When my alarm finally went off, I promptly called my therapist.
Most people who smoke marijuana probably won't ever have as awful of an experience as I did that night. I had smoked a number of times before without issue. Recreational drug use is obviously meant to be fun.
Paranoia and anxiety are certainly among the bad side effects associated with weed, and the chances of these symptoms increase with amount smoked and higher THC concentration.
Having been assured that what I smoked was not laced with anything, I was left with only one thing to blame: my own mind.
I've seen a mental health professional for as long as I can remember. I had my first panic attack at 9 years old, and I have spent most of my life since in weekly therapy sessions. I've been suicidal, suffered from anxiety, OCD, depression and a severe eating disorder, for which I was hospitalized multiple times.
At 26 years old, I'd consider most of that behind me by at least 10 years. But as this experience taught me, my mind is still not a safe place in which to be trapped.

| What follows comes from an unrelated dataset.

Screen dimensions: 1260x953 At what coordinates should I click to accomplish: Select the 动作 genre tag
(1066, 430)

Drugs of all kind – alcohol, marijuana, cocaine and caffeine – seem to bring out what is already inside of us. They exaggerate our personas, providing opportunities to be our truest, most uninhibited selves.
This can be a blast, but only if your truest self is healthy. When substances combine with mental illness, it can be a recipe for disaster.

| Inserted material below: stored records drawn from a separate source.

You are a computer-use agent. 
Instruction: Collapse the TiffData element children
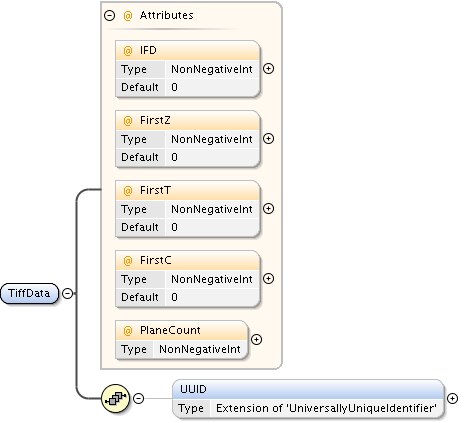pyautogui.click(x=68, y=293)
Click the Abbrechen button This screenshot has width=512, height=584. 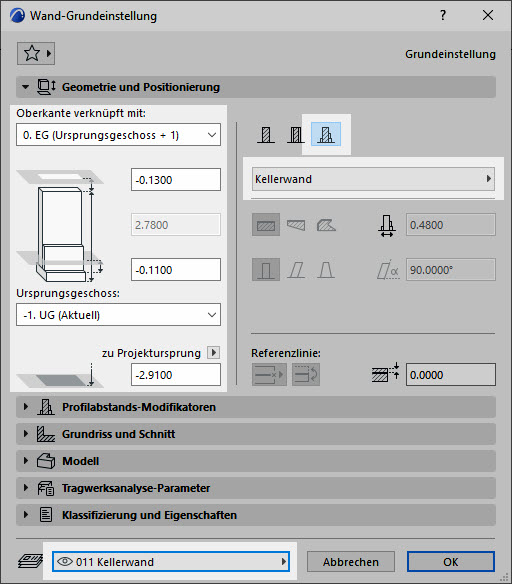pos(351,562)
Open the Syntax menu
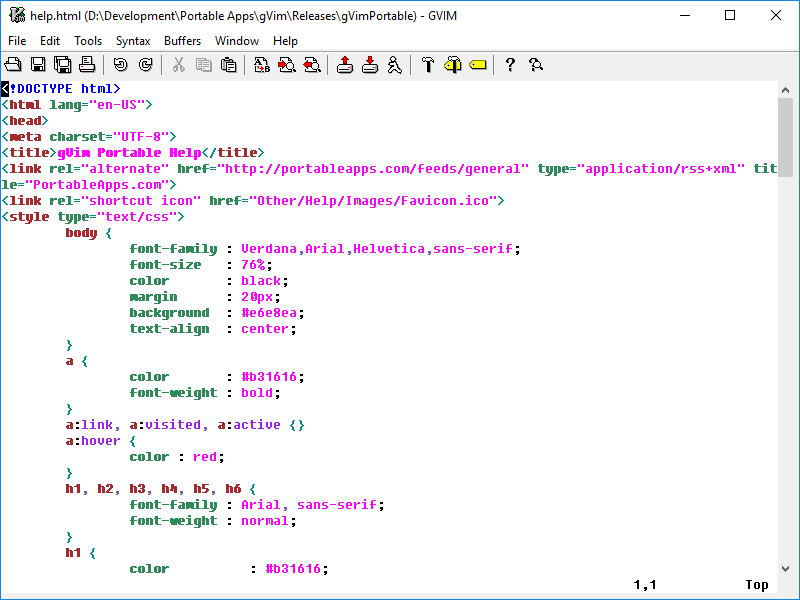 pos(133,41)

People really do lose their minds when they alter their already-precarious brain chemistry. Drug-induced psychotic episodes could occur and last for a week for someone who is predisposed to them. Studies have even shown that marijuana use can cause schizophrenia to develop in individuals years earlier than it would have otherwise.

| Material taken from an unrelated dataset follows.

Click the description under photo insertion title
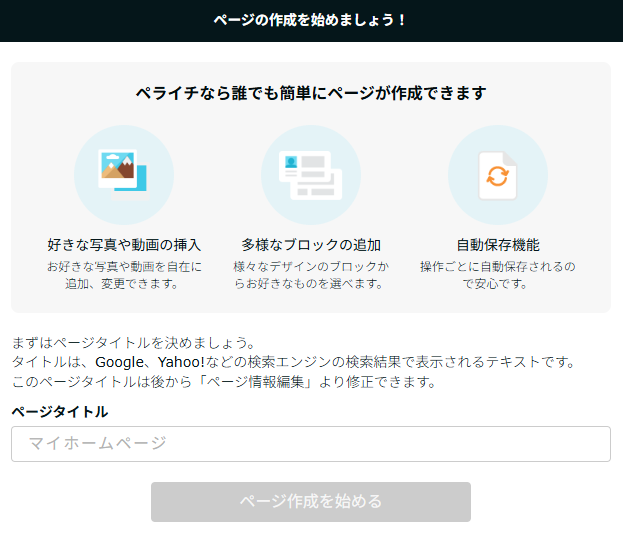Screen dimensions: 623x534 point(124,275)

Yet, those of us who struggle with mental illness are most likely to use substances in an attempt to self-medicate, whether or not we're actually conscious of it.
My anxiety and OCD surfaced in full force that night after smoking (a lot) of marijuana. That was what was inside of me, and that was what I became trapped in. For others, especially those suffering from a bipolar disorder, I've seen the drug high mimic fully manic episodes, complete with hyperactivity, delusions of grandeur and pages of incoherent writing.
As I'm realizing now, these actually aren't normal marijuana experiences, and I would guess there must be some sort of correlation to mental illness.
I'm not a doctor or scientist and have done no formal research on the subject, but from what I've seen, drugs of any kind can be a slippery slope for those who are on even the highest-functioning end of the mental illness spectrum. Sure, no one is perfectly healthy, but it seems as though drugs exacerbate preexisting mental anguish.
Marijuana is legal in a number of states now, and it could arguably be considered safer than alcohol. Its medicinal properties are also known very well.
Weed is prolific in millennial culture, existing without stigma and providing fun relaxation to most people without consequence. It gives you the munchies, makes you eat pizza and binge-watch Netflix. (Again, perhaps this is another example of the drug bringing out our truest self and desires.)
Hell, marijuana is such a lively and wonderful part of our culture, we're even writing articles likening different strains to sex style or about how it's the key ingredient to a healthy relationship. Clearly, there is so much good about marijuana to discuss.
At the end of the day, though, it's not for everyone. While you might think your painful high is just a typical product of the drug, it could be your unhealthy brain on drugs trying to tell you something.
Disclaimer: This article is solely a reflection of the author's personal experience. Always talk to your doctor about how drugs can affect you.